A Lauren has a new P. aeruginosa infection which is a gram-negative bacterium. Patients with P. aeruginosa infection have a two- to threefold increased risk of death over an eight-year period (Kosorok et al. 2001). Successful eradication can be achieved in approximately 80% of cases of new infection by various combinations of oral, inhaled and IV antibiotics. There is no consensus on the best combinations, dosage or length of treatment courses. (Li et al. 2009). However, the CF Trust report in 2009 recommended inhaled antibiotics to control infection in patients with P. aeruginosa, preserve lung function and decrease the need for additional treatments.

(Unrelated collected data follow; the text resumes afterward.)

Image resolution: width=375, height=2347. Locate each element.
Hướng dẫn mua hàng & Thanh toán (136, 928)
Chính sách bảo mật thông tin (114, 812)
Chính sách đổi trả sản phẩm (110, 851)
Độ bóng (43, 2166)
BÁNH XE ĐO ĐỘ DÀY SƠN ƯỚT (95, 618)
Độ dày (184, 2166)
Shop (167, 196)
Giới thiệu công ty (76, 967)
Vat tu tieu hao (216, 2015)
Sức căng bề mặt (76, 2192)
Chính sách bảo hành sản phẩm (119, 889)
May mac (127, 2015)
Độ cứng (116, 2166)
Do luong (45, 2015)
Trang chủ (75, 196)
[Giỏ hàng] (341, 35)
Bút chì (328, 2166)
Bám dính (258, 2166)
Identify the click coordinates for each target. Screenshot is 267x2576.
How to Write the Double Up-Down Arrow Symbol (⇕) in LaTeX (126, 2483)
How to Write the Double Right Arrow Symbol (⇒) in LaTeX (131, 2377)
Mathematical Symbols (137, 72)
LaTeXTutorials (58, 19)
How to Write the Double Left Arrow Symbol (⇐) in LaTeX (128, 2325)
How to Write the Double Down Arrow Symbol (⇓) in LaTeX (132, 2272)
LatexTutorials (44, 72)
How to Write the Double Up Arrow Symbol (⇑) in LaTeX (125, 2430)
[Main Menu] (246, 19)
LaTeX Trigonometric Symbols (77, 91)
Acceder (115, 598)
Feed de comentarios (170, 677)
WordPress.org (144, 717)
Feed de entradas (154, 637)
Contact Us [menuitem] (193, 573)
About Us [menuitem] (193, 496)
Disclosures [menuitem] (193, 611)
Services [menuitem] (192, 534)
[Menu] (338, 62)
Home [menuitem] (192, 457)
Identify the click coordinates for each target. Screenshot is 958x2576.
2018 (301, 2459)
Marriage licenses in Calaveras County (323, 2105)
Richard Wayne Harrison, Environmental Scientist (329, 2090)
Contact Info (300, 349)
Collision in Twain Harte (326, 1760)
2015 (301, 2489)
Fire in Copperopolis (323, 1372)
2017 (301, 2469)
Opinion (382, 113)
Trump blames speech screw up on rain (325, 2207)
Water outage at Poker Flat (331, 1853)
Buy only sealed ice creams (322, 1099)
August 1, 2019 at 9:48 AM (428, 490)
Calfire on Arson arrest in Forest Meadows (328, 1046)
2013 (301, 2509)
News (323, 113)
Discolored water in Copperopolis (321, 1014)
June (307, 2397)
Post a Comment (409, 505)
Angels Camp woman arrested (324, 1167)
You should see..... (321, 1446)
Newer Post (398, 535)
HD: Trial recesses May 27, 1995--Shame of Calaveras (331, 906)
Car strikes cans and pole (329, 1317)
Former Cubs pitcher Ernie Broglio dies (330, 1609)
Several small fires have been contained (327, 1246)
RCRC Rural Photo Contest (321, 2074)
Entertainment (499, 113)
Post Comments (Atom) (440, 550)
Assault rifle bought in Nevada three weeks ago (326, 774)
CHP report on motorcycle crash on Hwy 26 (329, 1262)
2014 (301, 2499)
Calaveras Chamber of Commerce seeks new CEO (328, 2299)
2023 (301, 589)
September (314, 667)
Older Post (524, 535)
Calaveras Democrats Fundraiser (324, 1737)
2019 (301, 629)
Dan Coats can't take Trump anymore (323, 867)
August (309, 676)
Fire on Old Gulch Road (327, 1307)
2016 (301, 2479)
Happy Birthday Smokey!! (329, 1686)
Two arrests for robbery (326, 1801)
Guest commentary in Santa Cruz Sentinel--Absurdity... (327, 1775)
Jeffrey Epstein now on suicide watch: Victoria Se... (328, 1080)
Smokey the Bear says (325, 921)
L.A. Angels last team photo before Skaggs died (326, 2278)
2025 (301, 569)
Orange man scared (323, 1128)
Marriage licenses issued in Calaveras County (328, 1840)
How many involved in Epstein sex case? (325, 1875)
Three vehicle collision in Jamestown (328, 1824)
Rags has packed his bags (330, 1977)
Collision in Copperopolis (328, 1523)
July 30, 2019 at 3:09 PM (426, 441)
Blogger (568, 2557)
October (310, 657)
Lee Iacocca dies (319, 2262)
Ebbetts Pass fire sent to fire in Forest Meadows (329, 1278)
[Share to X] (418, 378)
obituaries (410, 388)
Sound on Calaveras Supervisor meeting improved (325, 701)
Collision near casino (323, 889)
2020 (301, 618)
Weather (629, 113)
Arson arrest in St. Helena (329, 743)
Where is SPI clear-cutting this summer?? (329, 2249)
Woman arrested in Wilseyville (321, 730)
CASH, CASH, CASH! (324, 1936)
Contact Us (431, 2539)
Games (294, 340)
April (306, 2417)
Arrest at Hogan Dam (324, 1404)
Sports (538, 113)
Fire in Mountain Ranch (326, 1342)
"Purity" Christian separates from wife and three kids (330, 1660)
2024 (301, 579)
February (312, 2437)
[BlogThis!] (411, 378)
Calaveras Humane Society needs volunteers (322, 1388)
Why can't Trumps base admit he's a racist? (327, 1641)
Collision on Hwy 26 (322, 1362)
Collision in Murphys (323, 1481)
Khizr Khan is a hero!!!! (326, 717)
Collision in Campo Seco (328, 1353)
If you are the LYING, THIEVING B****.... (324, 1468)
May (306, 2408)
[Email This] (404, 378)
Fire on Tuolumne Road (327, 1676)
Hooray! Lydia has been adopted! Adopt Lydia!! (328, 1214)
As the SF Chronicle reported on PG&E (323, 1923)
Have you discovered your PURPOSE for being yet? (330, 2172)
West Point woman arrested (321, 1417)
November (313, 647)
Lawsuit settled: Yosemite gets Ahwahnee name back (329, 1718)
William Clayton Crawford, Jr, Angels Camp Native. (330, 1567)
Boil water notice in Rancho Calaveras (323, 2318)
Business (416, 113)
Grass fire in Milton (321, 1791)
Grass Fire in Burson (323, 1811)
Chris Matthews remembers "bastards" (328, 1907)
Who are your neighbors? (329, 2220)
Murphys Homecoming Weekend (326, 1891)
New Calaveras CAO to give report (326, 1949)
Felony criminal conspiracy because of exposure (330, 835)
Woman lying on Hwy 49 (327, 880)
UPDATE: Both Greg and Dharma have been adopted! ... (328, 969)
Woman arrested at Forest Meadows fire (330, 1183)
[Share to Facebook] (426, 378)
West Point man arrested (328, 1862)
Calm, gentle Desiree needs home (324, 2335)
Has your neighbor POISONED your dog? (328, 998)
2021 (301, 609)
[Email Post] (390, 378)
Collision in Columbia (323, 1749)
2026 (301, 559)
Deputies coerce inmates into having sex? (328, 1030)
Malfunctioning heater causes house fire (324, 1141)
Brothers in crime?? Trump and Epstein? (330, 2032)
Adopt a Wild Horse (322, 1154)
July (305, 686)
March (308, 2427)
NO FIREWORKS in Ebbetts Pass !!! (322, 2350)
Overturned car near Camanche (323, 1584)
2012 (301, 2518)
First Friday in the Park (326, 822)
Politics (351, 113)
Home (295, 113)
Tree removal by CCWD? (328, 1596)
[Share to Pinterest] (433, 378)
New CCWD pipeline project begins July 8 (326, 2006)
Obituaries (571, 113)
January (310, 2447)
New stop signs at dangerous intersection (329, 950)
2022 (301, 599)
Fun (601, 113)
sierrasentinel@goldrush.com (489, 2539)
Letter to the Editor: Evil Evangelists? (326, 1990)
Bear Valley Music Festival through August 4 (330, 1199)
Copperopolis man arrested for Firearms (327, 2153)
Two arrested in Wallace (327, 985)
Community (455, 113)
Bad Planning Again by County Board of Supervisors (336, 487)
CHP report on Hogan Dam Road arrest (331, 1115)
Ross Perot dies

Lauren is treated with ciprofloxacin as an inhaled aerosol. Ciprofloxacin is an antibiotic that belongs to the fluroquinolone class of medications. The fluoroquinolones are a family of synthetic broad-spectrum antibiotics, which eradicate bacteria by interfering with DNA replication. Aerosol antibiotics achieve high local concentrations in the airways, reduce systemic toxicity and have been used successfully for chronic suppressive treatment for established P. aeruginosa infections (CF Trust 2009). Antibiotics can be categorized by the pharmacodynamic parameters that best predict efficacy. Fluoroquinolones appear to display a ‘concentration-dependent’ pattern (Geller 2009), that is, the ratio of maximum drug concentration to the minimum inhibitory concentrations (MICs). It is difficult to know how effective the drug is as the therapeutic effect of an inhaled antibiotic depends on the amount of drug deposited in the airways, how well the drug distribution matches the location of the bacteria, and whether the local concentration of antibiotic achieved is adequate to kill the microbes (Geller 2009). Studies have found that, due to a post-antibiotic effect of fluoroquinolones concentrations on P. aeruginosa, less frequent doses are required and the medicine may therefore be administered daily or twice daily.